How Illumio helps: Our solution is completely API-driven, meaning it easily integrates with an organization's larger ecosystem. Everything you can do with the Illumio GUI can be done via API calls from your system of choice. In addition, we support integrations that allow for enhanced functionality. Notable integrations include:

  • ServiceNow: Illumio can ingest host attributes from ServiceNow and use it to create labels that are assigned to each workload and used for defining policies. In addition, Illumio can send information about any discrepancy (based on a real-time map) to ServiceNow and correct the information to make the CMDB more accurate.
  • Splunk: Illumio can send all alerts and notifications to SIEMs like Splunk, reporting on things like blocked traffic, tampering events, rule violations, etc.
  • Vulnerability scanners (Qualys, Tenable, Rapid7): Unique to Illumio, we can ingest vulnerability information and overlay that information on an application dependency map to visualize and quantify risk, giving you a vulnerability map. That information can then be used to derive microsegmentation policies to account for vulnerabilities, essentially using microsegmentation as a compensating control when immediate patching is not an option.
  • AWS Security Hub: Similar to Splunk, Illumio integrates with AWS Security Hub, which provides SIEM functionality for cloud deployments.
     

In summary, here are the top advantages of microsegmentation:

  • Improved security: Network traffic can be isolated and/or filtered to limit or prevent access between network segments.
  • Better containment: When a network issue occurs, its effect is limited to the local subnet.
  • Better access control: Allow users to only access specific network resources.
  • Compliance: Organizations under regulatory or client mandated compliance requirements can demonstrate that appropriate steps have been taken and pass audits in a timely manner.
  • Improved monitoring: Provides an opportunity to log events, monitor allowed and denied internal connections, and detect suspicious behavior.

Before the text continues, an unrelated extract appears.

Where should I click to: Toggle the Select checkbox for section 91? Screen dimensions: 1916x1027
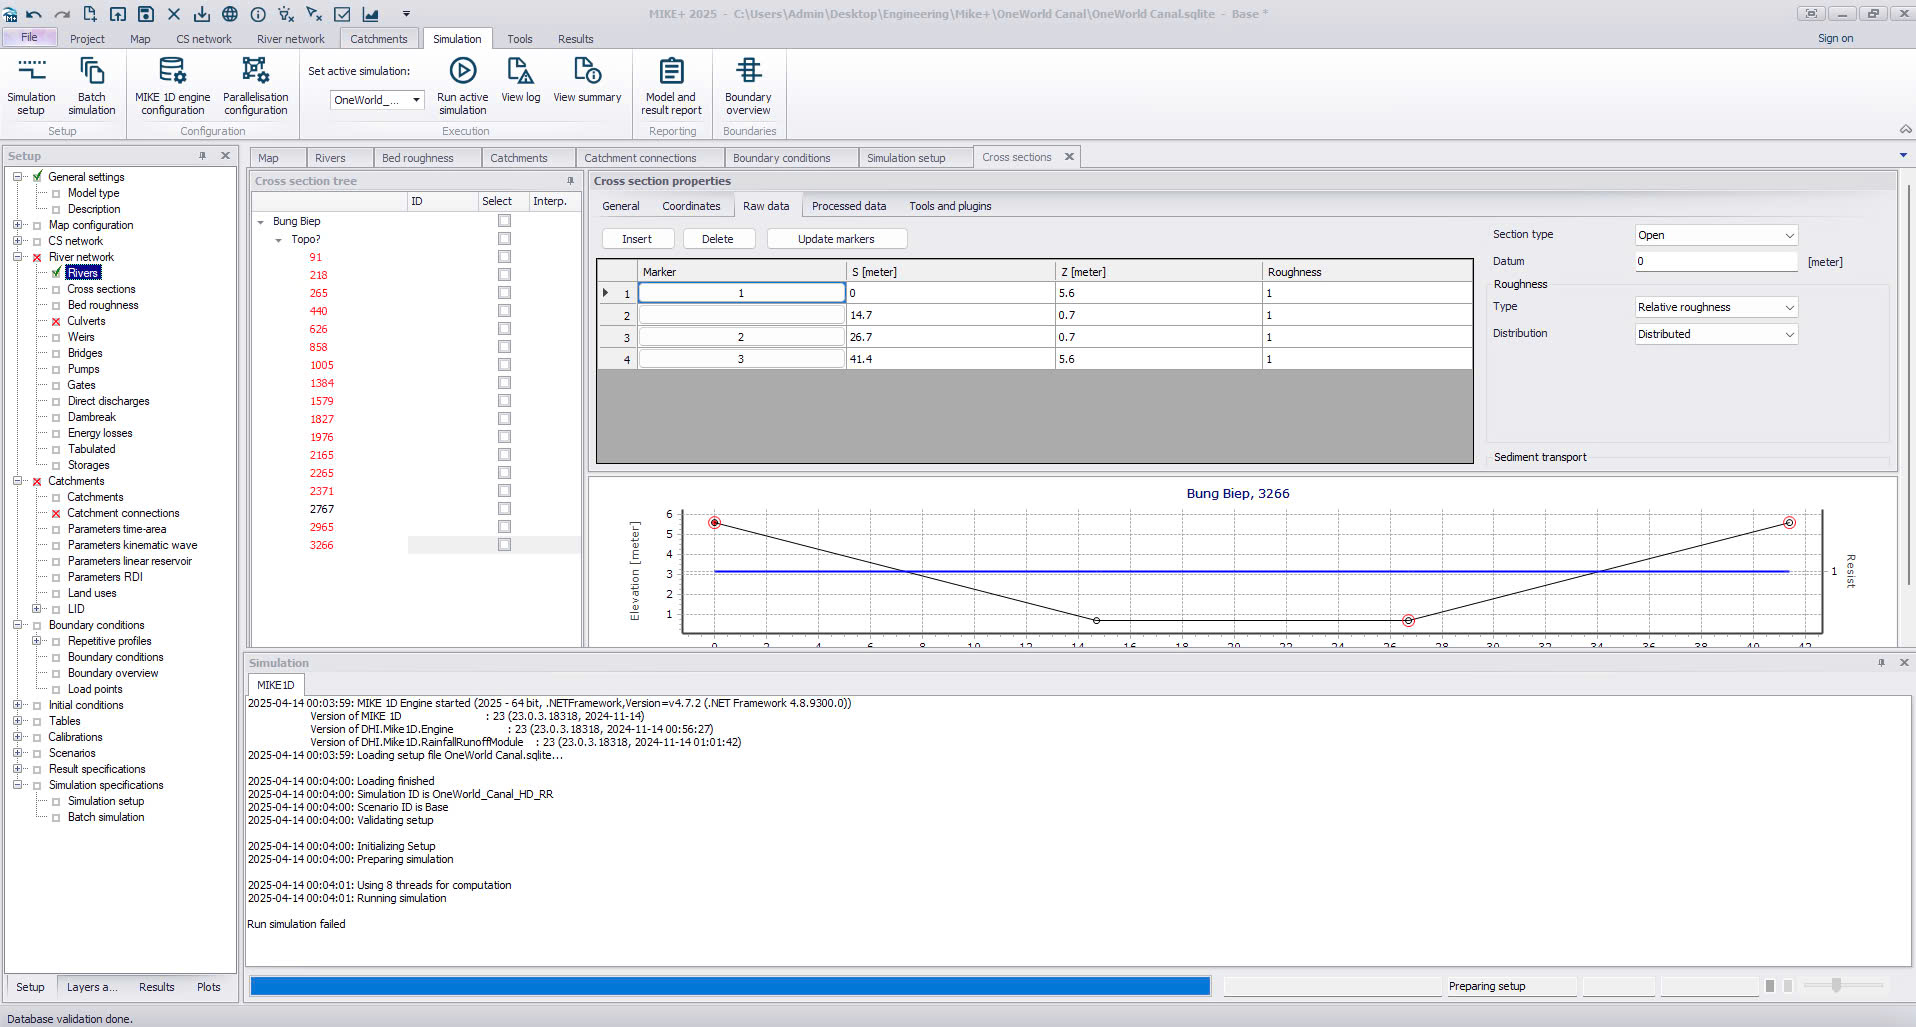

Microsegmentation is a very effective approach to preventing unauthorized lateral movement within your organization, and it is no accident that it has become a key tenet of a Zero Trust framework. Breaches can be damaging, but the absence of an internally segmented network can be just as detrimental.

Most high-profile breaches leave organizations crippled because an intruder traversed the network undetected for weeks or months, moving laterally to access high-value assets. Microsegmentation prevents that movement so your organization does not become the next headline-breaking business to suffer an attack.